County Attorney of Hennepin County
- In office 1955–1973
- Preceded by: Michael J. Dillon
- Succeeded by: Gary Flakne

Personal details
- Born: September 14, 1922 Clark, New Jersey, U.S.
- Died: May 25, 2006 (aged 83) Miami, Florida, U.S.
- Party: Democratic
- Children: 5
- Education: St. Paul College of Law (LLB)

Military service
- Branch/service: United States Army
- Battles/wars: World War II

= George M. Scott (Minnesota judge) =

American judge

George Matthew Scott (September 14, 1922 – May 25, 2006) was an American lawyer and jurist who served on the Minnesota Supreme Court.
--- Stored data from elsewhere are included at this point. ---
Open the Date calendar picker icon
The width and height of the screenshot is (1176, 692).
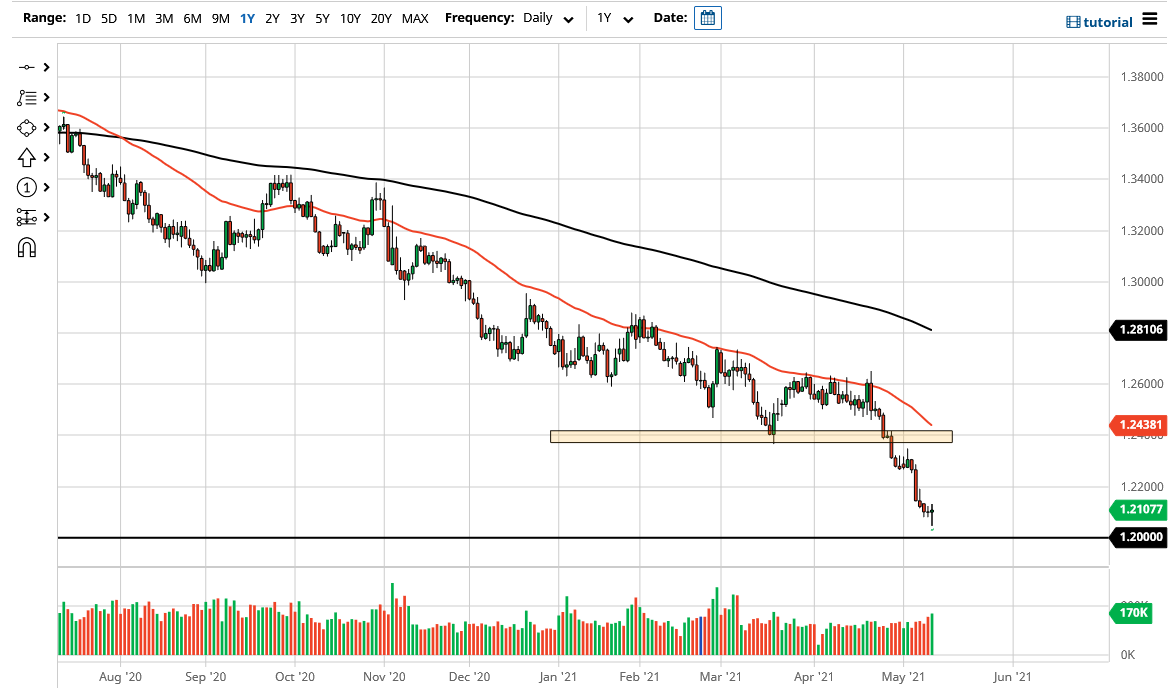707,17
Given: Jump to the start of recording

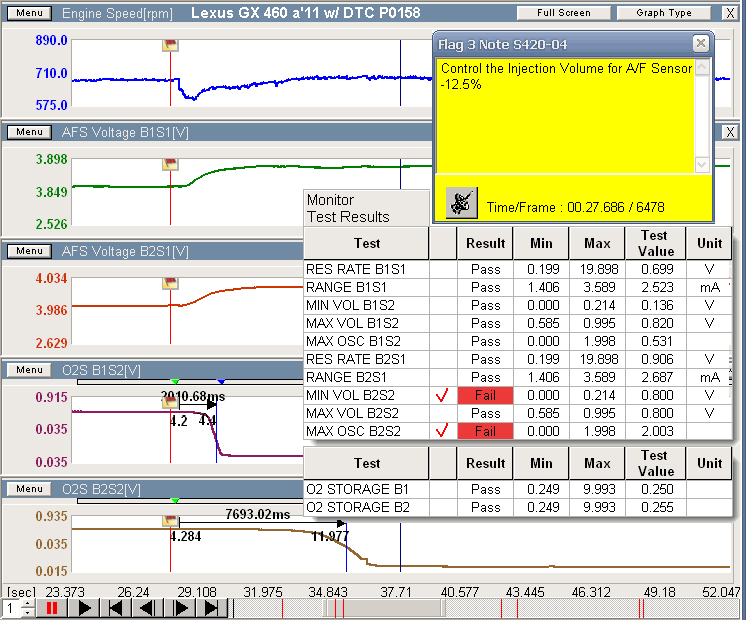Looking at the screenshot, I should click(x=117, y=608).
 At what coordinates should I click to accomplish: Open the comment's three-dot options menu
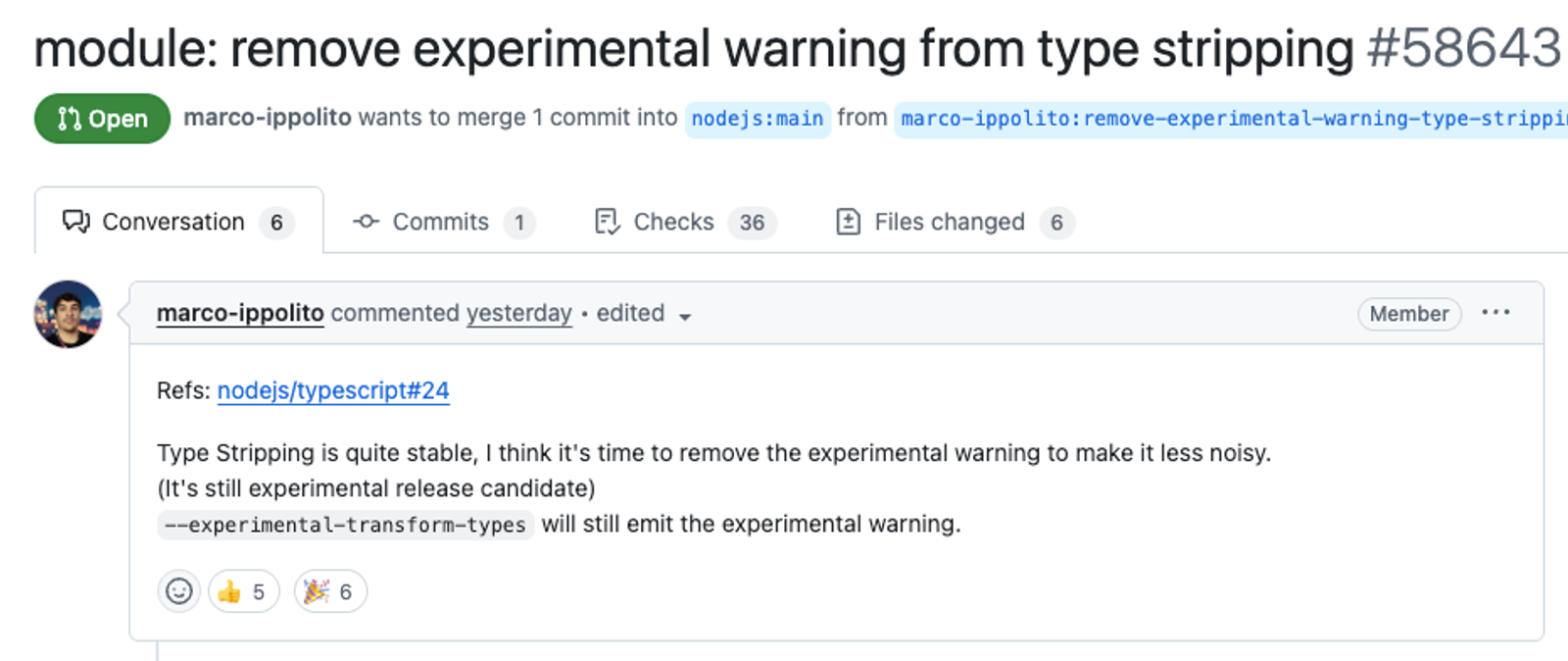(x=1495, y=313)
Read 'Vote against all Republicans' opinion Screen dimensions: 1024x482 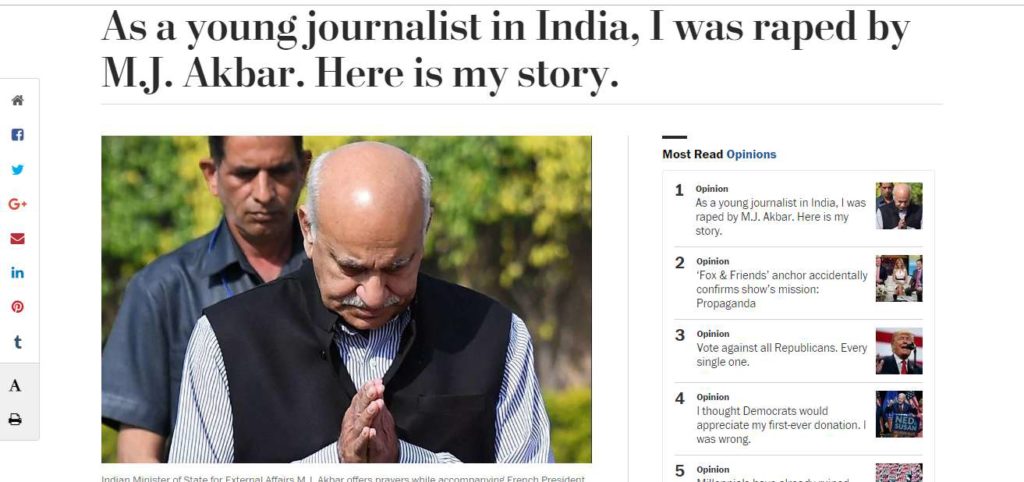click(781, 355)

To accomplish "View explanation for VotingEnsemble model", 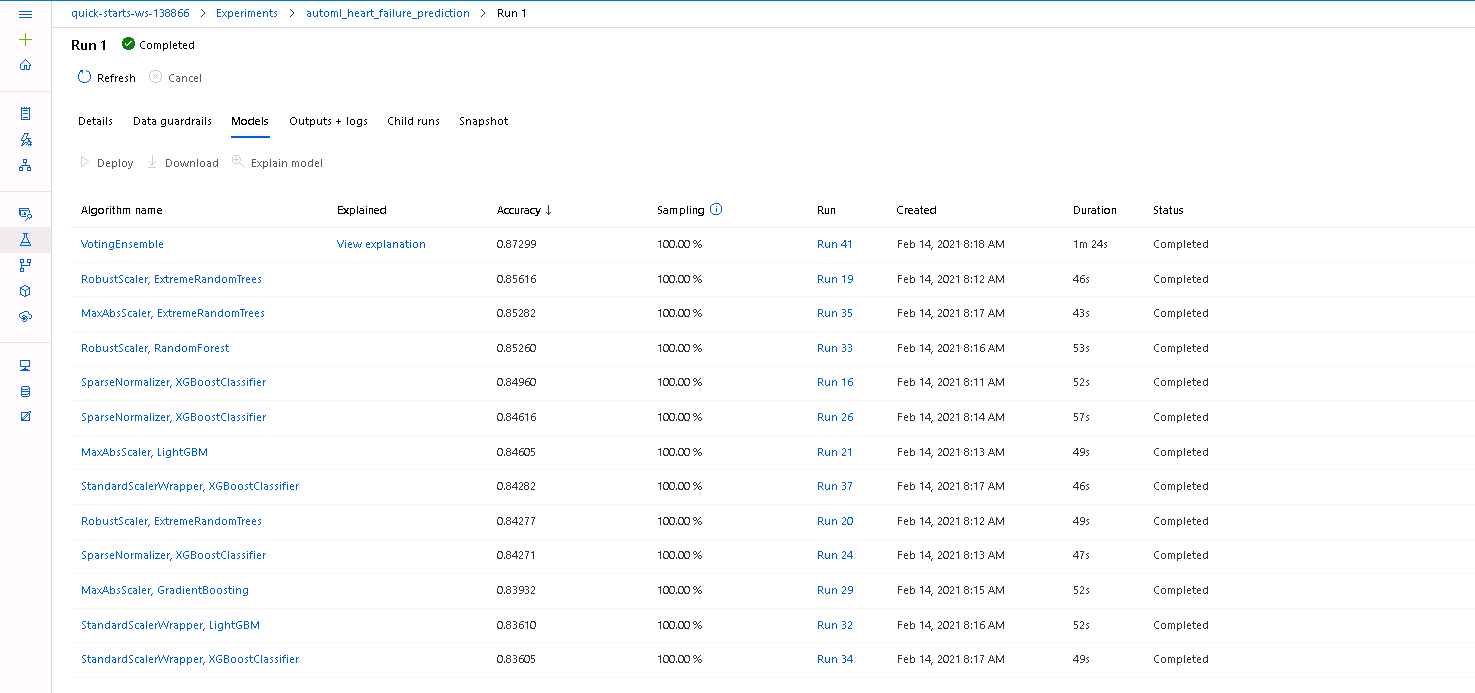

== Early life and education ==
The youngest of eight children, Scott was born in Clark, New Jersey, and grew up in a rural home without electricity or running water. Scott joined the United States Army in 1942 and studied engineering at the University of Minnesota through an Army-funded program. The program was eventually ended and Scott participated in the Normandy landings. He studied law at New York University before earning his law degree from the St. Paul College of Law.

== Career ==
After graduating from law school, Scott practiced law in Minneapolis. Scott was a Minnesota deputy attorney general and attorney for Hennepin County, Minnesota. In 1970, Scott sought the Democrat nomination in the 1970 Minnesota gubernatorial election, losing to Wendell R. Anderson. In 1973, Scott was appointed to the Minnesota Supreme Court and served until 1987.

== Personal life ==
Scott retired in Miami because of ill health. Scott and his wife, Joyce, had five children, three of whom became attorneys.